• _Records shown_:
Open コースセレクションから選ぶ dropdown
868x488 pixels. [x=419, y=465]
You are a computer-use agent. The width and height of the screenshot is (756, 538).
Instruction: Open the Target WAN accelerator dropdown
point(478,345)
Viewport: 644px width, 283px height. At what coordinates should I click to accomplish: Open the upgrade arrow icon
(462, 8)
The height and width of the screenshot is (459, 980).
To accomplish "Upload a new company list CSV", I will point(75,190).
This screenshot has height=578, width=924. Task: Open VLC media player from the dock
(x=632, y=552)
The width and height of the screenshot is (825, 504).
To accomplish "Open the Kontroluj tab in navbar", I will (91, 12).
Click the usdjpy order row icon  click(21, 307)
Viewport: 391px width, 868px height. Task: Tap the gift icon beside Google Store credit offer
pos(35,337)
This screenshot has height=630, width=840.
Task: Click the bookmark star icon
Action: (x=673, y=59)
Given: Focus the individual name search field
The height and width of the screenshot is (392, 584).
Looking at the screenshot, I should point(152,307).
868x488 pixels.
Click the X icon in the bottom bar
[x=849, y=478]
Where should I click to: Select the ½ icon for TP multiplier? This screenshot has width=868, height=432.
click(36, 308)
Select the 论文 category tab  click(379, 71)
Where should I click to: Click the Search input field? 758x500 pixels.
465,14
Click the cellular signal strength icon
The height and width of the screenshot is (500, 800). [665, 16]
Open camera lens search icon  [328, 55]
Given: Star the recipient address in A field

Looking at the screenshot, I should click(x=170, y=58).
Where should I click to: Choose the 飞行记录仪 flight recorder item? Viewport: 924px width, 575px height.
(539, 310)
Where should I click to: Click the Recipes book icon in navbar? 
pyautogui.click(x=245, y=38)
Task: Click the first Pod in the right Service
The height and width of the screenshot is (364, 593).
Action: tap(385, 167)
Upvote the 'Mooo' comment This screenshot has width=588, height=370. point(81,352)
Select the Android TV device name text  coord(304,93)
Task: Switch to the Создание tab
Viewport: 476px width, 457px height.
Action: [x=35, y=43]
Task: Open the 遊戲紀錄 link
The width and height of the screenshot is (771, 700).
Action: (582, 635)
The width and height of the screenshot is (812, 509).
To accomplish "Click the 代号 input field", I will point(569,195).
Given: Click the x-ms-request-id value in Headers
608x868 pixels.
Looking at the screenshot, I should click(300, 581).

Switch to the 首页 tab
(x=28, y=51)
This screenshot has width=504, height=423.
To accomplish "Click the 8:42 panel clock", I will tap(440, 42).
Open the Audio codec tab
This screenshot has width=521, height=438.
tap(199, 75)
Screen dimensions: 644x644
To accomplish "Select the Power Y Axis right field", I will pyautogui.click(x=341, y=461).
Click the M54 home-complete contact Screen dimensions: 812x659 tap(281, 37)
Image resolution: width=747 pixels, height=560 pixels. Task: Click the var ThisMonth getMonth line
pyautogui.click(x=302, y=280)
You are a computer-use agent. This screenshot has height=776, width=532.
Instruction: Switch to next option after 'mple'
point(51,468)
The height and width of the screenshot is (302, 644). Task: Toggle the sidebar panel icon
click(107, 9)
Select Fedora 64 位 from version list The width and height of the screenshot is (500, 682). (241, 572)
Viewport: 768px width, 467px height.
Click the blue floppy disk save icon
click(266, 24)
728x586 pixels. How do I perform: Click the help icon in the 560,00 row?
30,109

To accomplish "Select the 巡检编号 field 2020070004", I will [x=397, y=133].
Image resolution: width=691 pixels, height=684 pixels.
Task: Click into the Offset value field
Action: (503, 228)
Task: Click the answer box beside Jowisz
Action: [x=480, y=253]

• _Try it_:
Repeat every entry above exactly, leaving nothing out.

• _Response to this task_:
Open コースセレクションから選ぶ dropdown
868x488 pixels. [x=419, y=465]
You are a computer-use agent. The width and height of the screenshot is (756, 538).
Instruction: Open the Target WAN accelerator dropdown
point(478,345)
Viewport: 644px width, 283px height. At what coordinates should I click to accomplish: Open the upgrade arrow icon
(462, 8)
The height and width of the screenshot is (459, 980).
To accomplish "Upload a new company list CSV", I will point(75,190).
This screenshot has height=578, width=924. Task: Open VLC media player from the dock
(x=632, y=552)
The width and height of the screenshot is (825, 504).
To accomplish "Open the Kontroluj tab in navbar", I will (91, 12).
Click the usdjpy order row icon  click(21, 307)
Viewport: 391px width, 868px height. Task: Tap the gift icon beside Google Store credit offer
pos(35,337)
This screenshot has height=630, width=840.
Task: Click the bookmark star icon
Action: (x=673, y=59)
Given: Focus the individual name search field
The height and width of the screenshot is (392, 584).
Looking at the screenshot, I should point(152,307).
868x488 pixels.
Click the X icon in the bottom bar
[x=849, y=478]
Where should I click to: Select the ½ icon for TP multiplier? This screenshot has width=868, height=432.
click(36, 308)
Select the 论文 category tab  click(379, 71)
Where should I click to: Click the Search input field? 758x500 pixels.
465,14
Click the cellular signal strength icon
The height and width of the screenshot is (500, 800). [665, 16]
Open camera lens search icon  [328, 55]
Given: Star the recipient address in A field

Looking at the screenshot, I should click(x=170, y=58).
Where should I click to: Choose the 飞行记录仪 flight recorder item? Viewport: 924px width, 575px height.
(539, 310)
Where should I click to: Click the Recipes book icon in navbar? 
pyautogui.click(x=245, y=38)
Task: Click the first Pod in the right Service
The height and width of the screenshot is (364, 593).
Action: tap(385, 167)
Upvote the 'Mooo' comment This screenshot has width=588, height=370. point(81,352)
Select the Android TV device name text  coord(304,93)
Task: Switch to the Создание tab
Viewport: 476px width, 457px height.
Action: [x=35, y=43]
Task: Open the 遊戲紀錄 link
The width and height of the screenshot is (771, 700).
Action: (582, 635)
The width and height of the screenshot is (812, 509).
To accomplish "Click the 代号 input field", I will point(569,195).
Given: Click the x-ms-request-id value in Headers
608x868 pixels.
Looking at the screenshot, I should click(300, 581).

Switch to the 首页 tab
(x=28, y=51)
This screenshot has width=504, height=423.
To accomplish "Click the 8:42 panel clock", I will tap(440, 42).
Open the Audio codec tab
This screenshot has width=521, height=438.
tap(199, 75)
Screen dimensions: 644x644
To accomplish "Select the Power Y Axis right field", I will pyautogui.click(x=341, y=461).
Click the M54 home-complete contact Screen dimensions: 812x659 tap(281, 37)
Image resolution: width=747 pixels, height=560 pixels. Task: Click the var ThisMonth getMonth line
pyautogui.click(x=302, y=280)
You are a computer-use agent. This screenshot has height=776, width=532.
Instruction: Switch to next option after 'mple'
point(51,468)
The height and width of the screenshot is (302, 644). Task: Toggle the sidebar panel icon
click(107, 9)
Select Fedora 64 位 from version list The width and height of the screenshot is (500, 682). (241, 572)
Viewport: 768px width, 467px height.
Click the blue floppy disk save icon
click(266, 24)
728x586 pixels. How do I perform: Click the help icon in the 560,00 row?
30,109

To accomplish "Select the 巡检编号 field 2020070004", I will [x=397, y=133].
Image resolution: width=691 pixels, height=684 pixels.
Task: Click into the Offset value field
Action: (503, 228)
Task: Click the answer box beside Jowisz
Action: [x=480, y=253]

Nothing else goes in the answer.